Directions for this task. Copy the rows below verbatim, starting at the line containing "Click the data point for 2025-04-09" and ending with the line containing "Action: 299,2137", both included.

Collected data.
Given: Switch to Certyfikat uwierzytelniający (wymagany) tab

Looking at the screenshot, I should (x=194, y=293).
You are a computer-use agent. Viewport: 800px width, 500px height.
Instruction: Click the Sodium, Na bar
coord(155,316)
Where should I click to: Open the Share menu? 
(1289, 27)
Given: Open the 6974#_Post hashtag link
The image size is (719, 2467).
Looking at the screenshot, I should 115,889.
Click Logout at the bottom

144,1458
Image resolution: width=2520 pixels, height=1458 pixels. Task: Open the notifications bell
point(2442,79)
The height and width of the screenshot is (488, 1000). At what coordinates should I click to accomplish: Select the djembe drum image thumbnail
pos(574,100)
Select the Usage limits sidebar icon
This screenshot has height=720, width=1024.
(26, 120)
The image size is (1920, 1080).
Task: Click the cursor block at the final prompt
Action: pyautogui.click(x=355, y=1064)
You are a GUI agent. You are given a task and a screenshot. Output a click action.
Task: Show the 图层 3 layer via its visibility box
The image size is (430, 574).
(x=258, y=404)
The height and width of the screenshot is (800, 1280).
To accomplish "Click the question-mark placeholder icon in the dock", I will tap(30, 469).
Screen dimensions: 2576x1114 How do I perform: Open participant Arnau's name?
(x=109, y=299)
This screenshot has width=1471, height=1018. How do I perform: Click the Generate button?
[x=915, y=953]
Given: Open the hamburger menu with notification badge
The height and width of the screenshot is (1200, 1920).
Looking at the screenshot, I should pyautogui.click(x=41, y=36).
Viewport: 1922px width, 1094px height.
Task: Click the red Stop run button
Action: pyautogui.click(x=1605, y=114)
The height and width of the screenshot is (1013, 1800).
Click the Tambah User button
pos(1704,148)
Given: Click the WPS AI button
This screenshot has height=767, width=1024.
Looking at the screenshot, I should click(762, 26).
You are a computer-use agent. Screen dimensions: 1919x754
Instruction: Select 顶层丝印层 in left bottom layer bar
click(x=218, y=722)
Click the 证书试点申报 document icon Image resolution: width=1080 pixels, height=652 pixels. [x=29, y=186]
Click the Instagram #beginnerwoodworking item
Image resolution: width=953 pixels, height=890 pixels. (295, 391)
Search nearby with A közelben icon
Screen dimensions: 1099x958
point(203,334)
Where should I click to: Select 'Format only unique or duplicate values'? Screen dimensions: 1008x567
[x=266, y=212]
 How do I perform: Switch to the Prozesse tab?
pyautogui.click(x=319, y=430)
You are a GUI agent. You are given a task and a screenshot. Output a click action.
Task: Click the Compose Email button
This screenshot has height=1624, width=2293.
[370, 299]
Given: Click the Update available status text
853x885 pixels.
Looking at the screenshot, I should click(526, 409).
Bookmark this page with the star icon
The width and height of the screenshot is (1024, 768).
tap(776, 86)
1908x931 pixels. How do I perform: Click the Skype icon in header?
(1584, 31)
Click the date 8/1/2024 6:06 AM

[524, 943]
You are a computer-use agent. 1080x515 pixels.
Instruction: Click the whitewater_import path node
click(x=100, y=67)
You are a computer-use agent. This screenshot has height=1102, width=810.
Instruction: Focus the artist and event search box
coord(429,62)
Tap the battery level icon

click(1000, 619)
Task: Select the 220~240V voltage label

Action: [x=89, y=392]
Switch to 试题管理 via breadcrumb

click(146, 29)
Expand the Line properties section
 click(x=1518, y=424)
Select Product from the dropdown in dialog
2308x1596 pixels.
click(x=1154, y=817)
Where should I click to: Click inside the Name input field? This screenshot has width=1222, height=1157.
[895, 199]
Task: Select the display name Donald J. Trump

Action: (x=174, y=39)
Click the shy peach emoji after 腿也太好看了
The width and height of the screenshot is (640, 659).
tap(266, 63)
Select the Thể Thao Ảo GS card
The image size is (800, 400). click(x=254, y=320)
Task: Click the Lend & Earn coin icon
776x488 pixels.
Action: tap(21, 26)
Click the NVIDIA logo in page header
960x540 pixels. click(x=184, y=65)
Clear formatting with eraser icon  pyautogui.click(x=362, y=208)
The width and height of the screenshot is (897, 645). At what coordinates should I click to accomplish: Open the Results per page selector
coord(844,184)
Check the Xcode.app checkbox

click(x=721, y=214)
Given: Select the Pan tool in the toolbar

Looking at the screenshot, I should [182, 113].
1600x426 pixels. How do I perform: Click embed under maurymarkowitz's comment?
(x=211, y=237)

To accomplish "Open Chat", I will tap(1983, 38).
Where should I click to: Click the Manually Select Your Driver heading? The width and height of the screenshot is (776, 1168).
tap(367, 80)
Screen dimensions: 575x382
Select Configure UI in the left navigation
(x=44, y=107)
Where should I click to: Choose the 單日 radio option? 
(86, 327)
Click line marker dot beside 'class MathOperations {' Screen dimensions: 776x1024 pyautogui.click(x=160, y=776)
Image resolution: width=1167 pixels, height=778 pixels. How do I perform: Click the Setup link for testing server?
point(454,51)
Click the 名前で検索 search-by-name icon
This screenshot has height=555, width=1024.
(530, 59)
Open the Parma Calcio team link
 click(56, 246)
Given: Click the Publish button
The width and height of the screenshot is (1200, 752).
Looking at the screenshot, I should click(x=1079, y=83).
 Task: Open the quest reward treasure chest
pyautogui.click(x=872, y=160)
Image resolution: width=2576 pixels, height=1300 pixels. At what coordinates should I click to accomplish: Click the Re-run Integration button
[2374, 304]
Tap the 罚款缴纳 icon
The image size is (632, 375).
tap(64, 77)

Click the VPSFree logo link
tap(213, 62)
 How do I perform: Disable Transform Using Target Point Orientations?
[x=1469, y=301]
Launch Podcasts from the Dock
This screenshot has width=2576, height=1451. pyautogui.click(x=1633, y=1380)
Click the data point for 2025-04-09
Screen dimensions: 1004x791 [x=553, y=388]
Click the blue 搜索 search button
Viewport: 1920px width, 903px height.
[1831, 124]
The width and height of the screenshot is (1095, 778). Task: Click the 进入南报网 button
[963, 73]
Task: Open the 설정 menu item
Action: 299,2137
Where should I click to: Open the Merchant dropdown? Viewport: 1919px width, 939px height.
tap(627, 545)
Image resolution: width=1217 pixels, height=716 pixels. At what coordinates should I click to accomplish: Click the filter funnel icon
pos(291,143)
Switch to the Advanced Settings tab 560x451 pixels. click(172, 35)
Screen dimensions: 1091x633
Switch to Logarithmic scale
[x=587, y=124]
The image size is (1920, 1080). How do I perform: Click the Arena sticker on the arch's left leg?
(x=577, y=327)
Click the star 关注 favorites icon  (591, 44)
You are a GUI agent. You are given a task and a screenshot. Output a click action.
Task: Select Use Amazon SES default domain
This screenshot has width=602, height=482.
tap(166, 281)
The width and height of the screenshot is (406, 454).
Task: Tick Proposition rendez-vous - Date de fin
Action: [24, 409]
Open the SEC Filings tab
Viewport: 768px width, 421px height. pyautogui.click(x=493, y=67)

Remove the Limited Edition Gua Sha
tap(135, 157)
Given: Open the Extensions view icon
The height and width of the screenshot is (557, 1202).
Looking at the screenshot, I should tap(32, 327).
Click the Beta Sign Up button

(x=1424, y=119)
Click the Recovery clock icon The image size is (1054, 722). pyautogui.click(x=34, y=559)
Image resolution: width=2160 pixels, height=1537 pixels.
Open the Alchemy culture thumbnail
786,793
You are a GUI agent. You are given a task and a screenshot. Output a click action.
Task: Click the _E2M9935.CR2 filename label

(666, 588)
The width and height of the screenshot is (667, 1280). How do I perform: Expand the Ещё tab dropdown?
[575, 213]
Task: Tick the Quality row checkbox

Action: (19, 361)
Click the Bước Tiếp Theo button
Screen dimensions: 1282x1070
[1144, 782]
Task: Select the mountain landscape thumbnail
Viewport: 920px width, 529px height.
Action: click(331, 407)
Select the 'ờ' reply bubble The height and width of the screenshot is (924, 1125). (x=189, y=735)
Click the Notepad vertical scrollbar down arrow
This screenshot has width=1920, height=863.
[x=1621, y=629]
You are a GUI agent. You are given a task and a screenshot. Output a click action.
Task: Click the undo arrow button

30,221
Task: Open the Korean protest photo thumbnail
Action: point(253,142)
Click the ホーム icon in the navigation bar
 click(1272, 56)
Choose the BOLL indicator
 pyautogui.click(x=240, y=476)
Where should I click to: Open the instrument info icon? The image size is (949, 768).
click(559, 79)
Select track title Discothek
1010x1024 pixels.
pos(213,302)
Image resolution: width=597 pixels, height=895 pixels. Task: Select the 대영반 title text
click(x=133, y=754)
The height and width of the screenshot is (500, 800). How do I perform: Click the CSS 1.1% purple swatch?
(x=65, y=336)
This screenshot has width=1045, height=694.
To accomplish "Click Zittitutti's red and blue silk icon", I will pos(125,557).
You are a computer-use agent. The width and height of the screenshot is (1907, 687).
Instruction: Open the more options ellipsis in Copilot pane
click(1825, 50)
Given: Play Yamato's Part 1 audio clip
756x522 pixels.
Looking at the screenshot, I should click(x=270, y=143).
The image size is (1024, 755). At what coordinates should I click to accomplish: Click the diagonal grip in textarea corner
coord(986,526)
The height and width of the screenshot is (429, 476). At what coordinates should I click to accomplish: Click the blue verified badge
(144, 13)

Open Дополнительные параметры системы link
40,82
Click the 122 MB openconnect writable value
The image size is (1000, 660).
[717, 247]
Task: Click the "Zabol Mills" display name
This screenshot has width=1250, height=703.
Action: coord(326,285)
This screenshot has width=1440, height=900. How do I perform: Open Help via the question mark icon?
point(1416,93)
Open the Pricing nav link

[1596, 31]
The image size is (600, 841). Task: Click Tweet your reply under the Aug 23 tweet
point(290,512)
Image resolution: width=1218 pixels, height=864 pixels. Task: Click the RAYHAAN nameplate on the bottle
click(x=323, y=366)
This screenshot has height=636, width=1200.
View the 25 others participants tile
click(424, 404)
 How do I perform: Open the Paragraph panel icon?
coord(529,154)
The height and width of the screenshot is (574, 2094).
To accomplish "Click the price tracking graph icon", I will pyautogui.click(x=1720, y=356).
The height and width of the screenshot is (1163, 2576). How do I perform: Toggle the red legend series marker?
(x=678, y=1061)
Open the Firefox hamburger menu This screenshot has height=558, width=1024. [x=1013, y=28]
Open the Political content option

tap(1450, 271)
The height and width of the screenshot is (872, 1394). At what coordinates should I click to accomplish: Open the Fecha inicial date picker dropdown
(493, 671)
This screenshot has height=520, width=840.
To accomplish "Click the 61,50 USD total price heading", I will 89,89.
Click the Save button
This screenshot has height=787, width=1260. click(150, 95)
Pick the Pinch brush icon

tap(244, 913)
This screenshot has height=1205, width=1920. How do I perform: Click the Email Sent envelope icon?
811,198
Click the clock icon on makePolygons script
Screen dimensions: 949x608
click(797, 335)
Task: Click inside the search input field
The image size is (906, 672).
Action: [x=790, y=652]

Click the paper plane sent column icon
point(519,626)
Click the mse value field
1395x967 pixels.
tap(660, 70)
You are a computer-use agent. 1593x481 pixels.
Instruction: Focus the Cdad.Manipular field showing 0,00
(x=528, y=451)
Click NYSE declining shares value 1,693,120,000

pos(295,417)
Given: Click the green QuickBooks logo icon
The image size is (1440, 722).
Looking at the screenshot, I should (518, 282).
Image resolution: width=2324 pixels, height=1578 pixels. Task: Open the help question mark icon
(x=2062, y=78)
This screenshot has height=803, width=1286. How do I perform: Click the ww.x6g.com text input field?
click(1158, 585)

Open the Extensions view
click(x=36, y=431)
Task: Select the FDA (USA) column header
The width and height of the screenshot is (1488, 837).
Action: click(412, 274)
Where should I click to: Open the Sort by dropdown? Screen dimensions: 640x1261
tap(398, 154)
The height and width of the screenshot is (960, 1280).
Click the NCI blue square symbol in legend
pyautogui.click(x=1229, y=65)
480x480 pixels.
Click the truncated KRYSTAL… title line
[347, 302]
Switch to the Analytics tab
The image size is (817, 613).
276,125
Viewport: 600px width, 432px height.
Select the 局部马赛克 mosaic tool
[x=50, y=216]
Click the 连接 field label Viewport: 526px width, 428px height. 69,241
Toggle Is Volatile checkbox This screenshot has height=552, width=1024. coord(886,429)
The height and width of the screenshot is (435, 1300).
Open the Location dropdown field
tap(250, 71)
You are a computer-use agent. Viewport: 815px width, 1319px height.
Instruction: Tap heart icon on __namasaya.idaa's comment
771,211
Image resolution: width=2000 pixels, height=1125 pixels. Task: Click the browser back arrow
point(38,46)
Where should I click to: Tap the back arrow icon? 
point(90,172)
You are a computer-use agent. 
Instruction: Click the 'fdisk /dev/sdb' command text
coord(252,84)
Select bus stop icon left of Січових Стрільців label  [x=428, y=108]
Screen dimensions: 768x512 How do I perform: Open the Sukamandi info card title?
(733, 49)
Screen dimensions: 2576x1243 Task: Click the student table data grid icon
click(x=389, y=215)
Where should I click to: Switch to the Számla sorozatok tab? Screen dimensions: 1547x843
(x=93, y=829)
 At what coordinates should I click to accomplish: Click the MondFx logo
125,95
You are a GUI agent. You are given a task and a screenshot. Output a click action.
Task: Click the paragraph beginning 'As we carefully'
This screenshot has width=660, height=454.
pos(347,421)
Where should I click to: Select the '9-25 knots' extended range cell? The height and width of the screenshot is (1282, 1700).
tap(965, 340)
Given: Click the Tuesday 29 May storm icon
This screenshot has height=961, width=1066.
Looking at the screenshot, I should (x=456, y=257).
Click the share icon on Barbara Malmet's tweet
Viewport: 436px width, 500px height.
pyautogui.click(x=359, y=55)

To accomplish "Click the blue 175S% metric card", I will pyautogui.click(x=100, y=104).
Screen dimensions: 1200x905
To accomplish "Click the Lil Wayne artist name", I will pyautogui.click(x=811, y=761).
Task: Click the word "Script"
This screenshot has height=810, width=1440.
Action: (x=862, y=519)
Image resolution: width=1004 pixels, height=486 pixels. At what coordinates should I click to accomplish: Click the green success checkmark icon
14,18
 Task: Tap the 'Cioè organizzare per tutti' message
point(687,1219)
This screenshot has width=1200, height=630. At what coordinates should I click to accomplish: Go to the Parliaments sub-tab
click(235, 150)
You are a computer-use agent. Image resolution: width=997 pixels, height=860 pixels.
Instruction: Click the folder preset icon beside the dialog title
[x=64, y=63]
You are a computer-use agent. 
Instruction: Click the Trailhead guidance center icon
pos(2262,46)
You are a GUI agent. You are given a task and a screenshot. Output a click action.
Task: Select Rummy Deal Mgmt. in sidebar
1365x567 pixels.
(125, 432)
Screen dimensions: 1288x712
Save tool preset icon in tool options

Solution.
Click the data point for 2025-04-09
Screen dimensions: 1004x791 [x=553, y=388]
Click the blue 搜索 search button
Viewport: 1920px width, 903px height.
[1831, 124]
The width and height of the screenshot is (1095, 778). Task: Click the 进入南报网 button
[963, 73]
Task: Open the 설정 menu item
Action: 299,2137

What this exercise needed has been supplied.